## TASK
For the listing that follows, give again exactly the lines from the one with "You are a computer-use agent. The height" to the one with "Select the Meet", including both.

## MATERIAL SUPPLIED
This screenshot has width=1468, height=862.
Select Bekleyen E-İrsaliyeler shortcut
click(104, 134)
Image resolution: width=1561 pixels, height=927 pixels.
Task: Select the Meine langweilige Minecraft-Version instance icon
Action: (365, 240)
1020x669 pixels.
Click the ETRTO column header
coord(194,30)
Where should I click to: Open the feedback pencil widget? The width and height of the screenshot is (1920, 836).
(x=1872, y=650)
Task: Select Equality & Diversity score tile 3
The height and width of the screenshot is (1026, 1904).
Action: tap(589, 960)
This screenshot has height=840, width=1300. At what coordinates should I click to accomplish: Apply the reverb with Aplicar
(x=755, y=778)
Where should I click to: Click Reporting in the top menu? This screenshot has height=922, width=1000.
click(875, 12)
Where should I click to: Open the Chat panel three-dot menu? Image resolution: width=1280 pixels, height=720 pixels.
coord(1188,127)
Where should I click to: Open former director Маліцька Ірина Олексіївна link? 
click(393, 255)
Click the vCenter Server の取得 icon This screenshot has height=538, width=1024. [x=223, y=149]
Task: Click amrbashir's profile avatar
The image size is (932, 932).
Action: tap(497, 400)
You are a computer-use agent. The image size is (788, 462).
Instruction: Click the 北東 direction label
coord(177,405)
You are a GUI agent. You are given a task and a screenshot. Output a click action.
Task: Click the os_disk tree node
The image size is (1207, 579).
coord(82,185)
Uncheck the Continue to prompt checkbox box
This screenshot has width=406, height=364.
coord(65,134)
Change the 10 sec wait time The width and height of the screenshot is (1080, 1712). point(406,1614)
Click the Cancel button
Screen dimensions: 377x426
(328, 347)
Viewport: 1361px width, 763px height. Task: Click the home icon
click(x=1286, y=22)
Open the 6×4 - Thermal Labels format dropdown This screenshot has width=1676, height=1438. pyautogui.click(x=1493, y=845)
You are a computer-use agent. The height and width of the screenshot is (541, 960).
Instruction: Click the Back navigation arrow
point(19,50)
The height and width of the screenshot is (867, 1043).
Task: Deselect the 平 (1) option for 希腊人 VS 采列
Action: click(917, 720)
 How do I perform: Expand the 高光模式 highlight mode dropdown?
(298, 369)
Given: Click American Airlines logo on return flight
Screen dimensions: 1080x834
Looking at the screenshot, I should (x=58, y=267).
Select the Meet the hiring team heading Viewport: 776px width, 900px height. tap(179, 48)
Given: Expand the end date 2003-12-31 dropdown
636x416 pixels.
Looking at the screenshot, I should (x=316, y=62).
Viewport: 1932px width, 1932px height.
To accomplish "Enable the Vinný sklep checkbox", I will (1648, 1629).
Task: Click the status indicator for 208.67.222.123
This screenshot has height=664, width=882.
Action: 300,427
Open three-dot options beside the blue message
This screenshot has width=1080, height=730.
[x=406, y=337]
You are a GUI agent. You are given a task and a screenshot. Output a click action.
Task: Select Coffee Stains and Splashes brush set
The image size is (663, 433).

## WRITTEN SOLUTION
You are a computer-use agent. The height and width of the screenshot is (541, 960).
Instruction: Click the Back navigation arrow
point(19,50)
The height and width of the screenshot is (867, 1043).
Task: Deselect the 平 (1) option for 希腊人 VS 采列
Action: click(917, 720)
 How do I perform: Expand the 高光模式 highlight mode dropdown?
(298, 369)
Given: Click American Airlines logo on return flight
Screen dimensions: 1080x834
Looking at the screenshot, I should (x=58, y=267).
Select the Meet the hiring team heading Viewport: 776px width, 900px height. tap(179, 48)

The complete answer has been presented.